ISDS clauses have been favoured by the US in many of its existing trade deals. They potentially allow new investors, if included in a UK deal, to sue our Government over measures that harm their profits. We know that ISDS lawyers are already talking up the possibility of compensation for corporate giants whose profits have been hit by Governments taking lockdown measures to tackle the covid pandemic. In case Government Members think that is not a real threat, the American firm Cargill won more than $77 million from the Mexican Government after they introduced a tax to deter high-fructose syrup to tackle serious health issues in Mexico.

ISDS provisions create regulatory chill—the temptation for Governments not to introduce necessary public health or, indeed, other environmental measures, for fear of being taken to an ISDS tribunal by a big overseas investor. They create a two-tier system, since it is rarely small and medium-sized enterprises that are able to access these secret courts. There is normally no appeals system for the Government to access, and there is extraordinary secrecy around the nature of the settlements.

The irony is that there is little obvious benefit to businesses from those clauses being included in trade agreements. Indeed, the Government under David Cameron published an analysis of the pros and cons of ISDS clauses and could not find any great pros to champion.
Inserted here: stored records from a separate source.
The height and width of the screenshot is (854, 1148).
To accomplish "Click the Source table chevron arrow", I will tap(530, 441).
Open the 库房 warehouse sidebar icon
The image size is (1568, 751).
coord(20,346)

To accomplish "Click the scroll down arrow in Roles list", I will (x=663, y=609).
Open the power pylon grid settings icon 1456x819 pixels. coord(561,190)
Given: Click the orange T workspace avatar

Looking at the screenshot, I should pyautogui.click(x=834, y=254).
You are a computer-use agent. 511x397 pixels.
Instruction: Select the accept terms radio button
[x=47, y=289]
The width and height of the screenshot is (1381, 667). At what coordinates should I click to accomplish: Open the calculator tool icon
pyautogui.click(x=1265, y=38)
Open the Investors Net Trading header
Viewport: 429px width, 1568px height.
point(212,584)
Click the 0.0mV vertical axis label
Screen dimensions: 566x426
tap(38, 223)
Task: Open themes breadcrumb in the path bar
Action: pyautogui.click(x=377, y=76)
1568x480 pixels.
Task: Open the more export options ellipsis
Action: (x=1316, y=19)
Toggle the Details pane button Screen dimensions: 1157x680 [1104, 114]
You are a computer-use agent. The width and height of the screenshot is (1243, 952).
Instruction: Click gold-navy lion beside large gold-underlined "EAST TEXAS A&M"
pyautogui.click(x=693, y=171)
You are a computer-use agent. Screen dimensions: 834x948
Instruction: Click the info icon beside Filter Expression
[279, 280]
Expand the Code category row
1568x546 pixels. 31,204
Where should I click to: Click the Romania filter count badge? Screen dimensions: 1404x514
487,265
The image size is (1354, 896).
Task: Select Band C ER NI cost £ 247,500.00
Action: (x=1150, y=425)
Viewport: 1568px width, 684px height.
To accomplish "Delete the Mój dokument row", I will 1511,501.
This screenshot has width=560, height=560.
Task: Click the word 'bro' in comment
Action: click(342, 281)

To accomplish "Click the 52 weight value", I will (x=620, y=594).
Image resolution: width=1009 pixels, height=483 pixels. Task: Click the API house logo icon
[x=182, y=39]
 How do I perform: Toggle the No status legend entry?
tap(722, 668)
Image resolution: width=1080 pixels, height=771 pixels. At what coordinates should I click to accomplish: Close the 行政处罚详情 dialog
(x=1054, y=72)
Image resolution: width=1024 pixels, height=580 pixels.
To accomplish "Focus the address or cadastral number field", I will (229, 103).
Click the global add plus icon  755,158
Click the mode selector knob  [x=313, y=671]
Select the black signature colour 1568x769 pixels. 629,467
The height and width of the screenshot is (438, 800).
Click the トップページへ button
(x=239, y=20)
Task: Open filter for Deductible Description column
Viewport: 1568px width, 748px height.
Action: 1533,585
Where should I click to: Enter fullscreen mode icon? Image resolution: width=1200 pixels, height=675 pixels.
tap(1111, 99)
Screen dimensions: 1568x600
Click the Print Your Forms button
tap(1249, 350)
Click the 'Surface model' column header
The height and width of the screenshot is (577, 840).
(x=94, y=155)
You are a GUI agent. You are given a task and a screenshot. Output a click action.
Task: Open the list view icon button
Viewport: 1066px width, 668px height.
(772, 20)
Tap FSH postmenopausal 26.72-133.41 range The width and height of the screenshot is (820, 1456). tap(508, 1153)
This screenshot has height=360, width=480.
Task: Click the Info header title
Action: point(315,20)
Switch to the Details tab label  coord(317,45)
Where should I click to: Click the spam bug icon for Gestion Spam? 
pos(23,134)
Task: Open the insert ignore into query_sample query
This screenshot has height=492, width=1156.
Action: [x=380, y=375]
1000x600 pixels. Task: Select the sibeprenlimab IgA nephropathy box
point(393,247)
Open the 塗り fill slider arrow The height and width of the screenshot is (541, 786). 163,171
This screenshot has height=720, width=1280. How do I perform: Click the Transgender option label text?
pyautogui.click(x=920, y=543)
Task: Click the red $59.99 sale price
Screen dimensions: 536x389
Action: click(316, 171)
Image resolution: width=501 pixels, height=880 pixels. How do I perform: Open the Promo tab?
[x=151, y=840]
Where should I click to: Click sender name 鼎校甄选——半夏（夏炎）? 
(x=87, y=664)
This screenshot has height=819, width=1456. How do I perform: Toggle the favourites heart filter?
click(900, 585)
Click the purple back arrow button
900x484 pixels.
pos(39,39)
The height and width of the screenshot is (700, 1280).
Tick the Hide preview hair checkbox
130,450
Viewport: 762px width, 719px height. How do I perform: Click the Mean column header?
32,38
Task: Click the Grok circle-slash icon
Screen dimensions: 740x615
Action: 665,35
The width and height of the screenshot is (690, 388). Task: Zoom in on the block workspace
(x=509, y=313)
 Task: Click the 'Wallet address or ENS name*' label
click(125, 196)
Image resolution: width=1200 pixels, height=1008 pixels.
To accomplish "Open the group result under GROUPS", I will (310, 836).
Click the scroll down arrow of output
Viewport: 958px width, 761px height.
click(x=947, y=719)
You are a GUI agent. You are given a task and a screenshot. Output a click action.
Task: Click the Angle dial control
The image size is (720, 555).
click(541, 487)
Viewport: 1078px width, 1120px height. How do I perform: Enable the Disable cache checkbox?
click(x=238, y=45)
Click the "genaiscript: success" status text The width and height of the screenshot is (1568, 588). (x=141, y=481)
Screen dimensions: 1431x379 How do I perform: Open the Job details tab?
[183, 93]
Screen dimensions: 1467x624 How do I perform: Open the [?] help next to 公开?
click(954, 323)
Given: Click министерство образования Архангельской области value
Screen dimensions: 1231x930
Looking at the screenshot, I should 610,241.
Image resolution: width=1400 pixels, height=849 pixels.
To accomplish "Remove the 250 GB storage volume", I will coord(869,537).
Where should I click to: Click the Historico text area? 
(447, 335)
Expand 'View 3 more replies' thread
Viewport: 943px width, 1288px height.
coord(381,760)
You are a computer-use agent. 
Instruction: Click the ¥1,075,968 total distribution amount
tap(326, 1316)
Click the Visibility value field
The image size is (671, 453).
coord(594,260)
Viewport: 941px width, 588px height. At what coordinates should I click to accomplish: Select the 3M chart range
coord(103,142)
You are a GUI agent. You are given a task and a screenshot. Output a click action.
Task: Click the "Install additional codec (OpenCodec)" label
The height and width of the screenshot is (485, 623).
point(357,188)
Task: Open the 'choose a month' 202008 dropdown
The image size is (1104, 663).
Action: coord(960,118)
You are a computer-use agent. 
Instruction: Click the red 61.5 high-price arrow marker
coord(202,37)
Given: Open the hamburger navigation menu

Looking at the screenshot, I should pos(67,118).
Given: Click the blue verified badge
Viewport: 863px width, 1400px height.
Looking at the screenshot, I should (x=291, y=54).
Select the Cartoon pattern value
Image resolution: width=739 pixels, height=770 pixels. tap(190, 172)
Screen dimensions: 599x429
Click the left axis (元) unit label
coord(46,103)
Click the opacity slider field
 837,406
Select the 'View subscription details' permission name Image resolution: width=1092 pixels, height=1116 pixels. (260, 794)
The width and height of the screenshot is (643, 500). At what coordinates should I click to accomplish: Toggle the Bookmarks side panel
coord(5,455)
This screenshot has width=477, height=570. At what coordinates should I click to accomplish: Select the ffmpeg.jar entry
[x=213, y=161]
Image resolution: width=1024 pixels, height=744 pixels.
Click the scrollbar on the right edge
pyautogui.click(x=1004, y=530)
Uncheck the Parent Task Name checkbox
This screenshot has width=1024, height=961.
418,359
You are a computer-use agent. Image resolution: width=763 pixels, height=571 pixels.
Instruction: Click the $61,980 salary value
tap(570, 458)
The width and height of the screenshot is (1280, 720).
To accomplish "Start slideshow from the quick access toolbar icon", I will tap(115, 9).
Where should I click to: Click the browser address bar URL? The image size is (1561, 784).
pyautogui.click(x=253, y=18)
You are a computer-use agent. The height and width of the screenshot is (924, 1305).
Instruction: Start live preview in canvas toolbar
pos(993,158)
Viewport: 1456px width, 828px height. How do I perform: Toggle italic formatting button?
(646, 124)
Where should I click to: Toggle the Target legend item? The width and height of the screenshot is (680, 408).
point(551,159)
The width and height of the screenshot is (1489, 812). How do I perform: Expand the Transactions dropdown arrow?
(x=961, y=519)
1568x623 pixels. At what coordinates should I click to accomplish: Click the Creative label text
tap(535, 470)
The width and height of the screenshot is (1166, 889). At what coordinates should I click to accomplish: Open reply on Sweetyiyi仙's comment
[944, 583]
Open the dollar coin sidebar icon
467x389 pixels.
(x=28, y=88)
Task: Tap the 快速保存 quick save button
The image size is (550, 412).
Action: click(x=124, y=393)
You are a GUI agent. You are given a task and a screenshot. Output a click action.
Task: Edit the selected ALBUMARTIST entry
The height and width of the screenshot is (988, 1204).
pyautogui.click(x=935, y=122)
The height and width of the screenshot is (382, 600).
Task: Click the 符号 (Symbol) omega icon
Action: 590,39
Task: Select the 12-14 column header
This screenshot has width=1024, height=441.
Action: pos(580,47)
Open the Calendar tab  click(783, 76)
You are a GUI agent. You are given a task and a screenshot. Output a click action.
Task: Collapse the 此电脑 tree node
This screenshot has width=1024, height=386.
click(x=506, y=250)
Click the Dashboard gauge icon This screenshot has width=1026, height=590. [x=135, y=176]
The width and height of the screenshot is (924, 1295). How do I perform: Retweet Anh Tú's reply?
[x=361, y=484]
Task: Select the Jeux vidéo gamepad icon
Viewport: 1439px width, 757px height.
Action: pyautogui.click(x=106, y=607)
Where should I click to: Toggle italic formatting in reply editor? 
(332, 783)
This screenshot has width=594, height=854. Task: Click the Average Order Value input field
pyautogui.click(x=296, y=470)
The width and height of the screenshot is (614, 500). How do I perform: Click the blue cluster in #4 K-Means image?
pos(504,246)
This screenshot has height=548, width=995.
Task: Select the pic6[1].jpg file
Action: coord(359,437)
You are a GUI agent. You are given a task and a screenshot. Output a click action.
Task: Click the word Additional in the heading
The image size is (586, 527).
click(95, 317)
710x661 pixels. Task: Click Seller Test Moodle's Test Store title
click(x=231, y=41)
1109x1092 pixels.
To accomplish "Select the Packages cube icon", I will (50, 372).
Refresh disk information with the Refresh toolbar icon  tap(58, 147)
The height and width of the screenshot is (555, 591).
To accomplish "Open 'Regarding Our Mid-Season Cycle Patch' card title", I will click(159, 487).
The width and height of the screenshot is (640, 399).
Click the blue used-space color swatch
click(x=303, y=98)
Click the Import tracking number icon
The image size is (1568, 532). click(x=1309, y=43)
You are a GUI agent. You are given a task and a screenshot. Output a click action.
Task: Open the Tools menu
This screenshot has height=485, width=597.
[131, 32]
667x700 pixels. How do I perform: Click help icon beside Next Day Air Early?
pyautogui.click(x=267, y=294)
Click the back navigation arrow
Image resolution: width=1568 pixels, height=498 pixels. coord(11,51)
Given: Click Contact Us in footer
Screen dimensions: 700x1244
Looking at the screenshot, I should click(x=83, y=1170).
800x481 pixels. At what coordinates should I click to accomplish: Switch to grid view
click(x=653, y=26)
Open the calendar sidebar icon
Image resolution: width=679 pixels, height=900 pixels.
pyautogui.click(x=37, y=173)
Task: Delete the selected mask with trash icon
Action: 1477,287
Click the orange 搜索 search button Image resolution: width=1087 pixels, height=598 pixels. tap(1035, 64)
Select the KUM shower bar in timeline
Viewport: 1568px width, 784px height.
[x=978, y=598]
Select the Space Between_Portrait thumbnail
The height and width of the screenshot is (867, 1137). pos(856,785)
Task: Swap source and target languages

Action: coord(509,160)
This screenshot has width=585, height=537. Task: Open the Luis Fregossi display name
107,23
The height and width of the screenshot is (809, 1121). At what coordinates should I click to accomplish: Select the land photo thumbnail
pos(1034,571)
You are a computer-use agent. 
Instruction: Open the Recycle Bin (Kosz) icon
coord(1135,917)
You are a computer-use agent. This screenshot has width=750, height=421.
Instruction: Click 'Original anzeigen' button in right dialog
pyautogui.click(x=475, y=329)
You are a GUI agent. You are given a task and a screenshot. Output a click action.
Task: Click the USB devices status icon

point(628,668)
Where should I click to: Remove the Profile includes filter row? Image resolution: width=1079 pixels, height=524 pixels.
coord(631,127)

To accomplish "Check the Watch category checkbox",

Business organisations tell us—although this tends to be in private—that ISDS clauses do not matter much to them; what they take serious notice of is the business environments.

There are real concerns about the labelling of geographical indicators, where products in the UK have a geographic indicator that prevents their being imitated: one thinks of Welsh lamb, Scottish salmon and Armagh Bramley apples, for example. The American negotiators do not like those types of food label and will seek to get rid of them. Surely it is the responsibility of this House of Commons to explore whether those concerns have merit and to push the Government to protect those labels.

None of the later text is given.